Oltre 285mila euro di multe nei primi due mesi del 2026 e più di 5.500 multe complessive tra ausiliari del traffico e Polizia Locale. Nel dettaglio, dal 1 gennaio al 28 febbraio sono state elevate 5.572 sanzioni per un totale di 285.125 euro, dati illustrati dalla sindaca Nicoletta Fabio durante il Consiglio comunale.
Numeri al centro dell’interrogazione presentata dalla consigliera del Partito Democratico Anna Ferretti sull’applicazione del regolamento della Polizia Municipale e sull’organizzazione del servizio.
Sul ruolo degli ausiliari, Fabio ha chiarito: “La somministrazione è una forma di assunzione flessibile. Anche se formalmente dipendono da un’agenzia, operano sotto la direzione del Comune e svolgono funzioni analoghe al personale interno”. Dopo sei mesi di prova, ha aggiunto, “sono stati assunti con contratto triennale e non sono previste proroghe”.

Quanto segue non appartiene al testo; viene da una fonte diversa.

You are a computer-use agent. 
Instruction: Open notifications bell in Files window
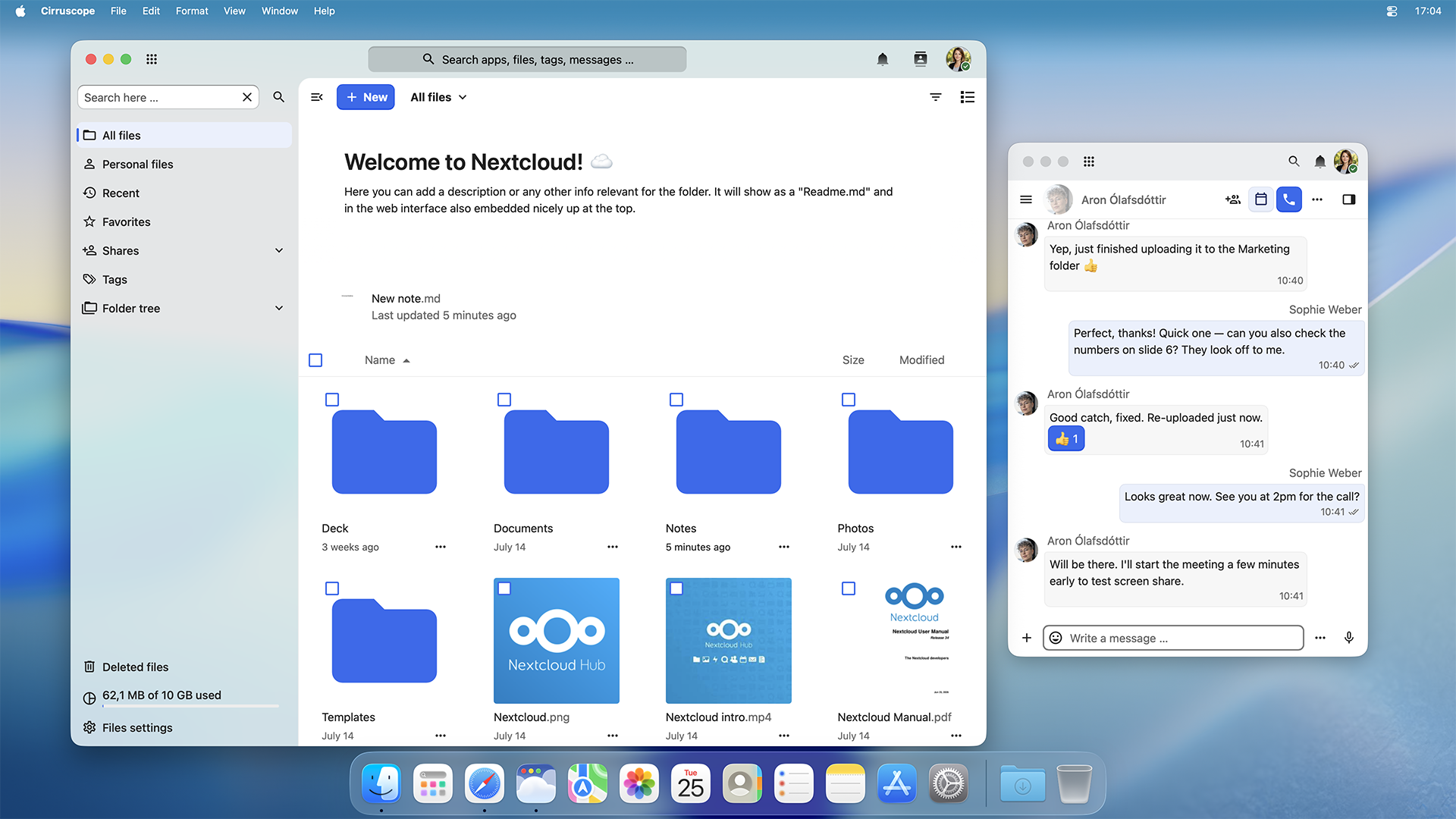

Gli ausiliari, cinque in totale, sono organizzati su doppio turno per garantire la copertura tra mattina e pomeriggio, mentre una unità è dedicata al supporto della pulizia stradale. “Rappresentano una componente fondamentale del sistema di controllo della viabilità”, ha sottolineato la sindaca.
Accanto al personale, il Comando si avvale anche di tredici volontari, impegnati in particolare nei servizi davanti alle scuole e nelle aree più frequentate della città.
Sul fronte della sicurezza urbana, l’amministrazione rivendica un rafforzamento dei controlli: dall’inizio dell’anno sono stati istituiti 66 posti di controllo tra centro e frazioni, mentre il nucleo antidegrado ha identificato 650 persone, con sanzioni per consumo di stupefacenti, bivacchi e accattonaggio, oltre a denunce per reati come furto, aggressione e porto abusivo d’arma.
Critica invece l’opposizione. La consigliera Ferretti, pur dichiarandosi soddisfatta dei dati forniti, ha sollevato alcune perplessità: “Dal punto di vista giuridico queste persone non sono dipendenti del Comune”. E sull’attività sul territorio: “In alcune zone la presenza degli ausiliari è percepita come una persecuzione. È giusto far rispettare le regole, ma serve anche buon senso e capacità di relazione con i cittadini”.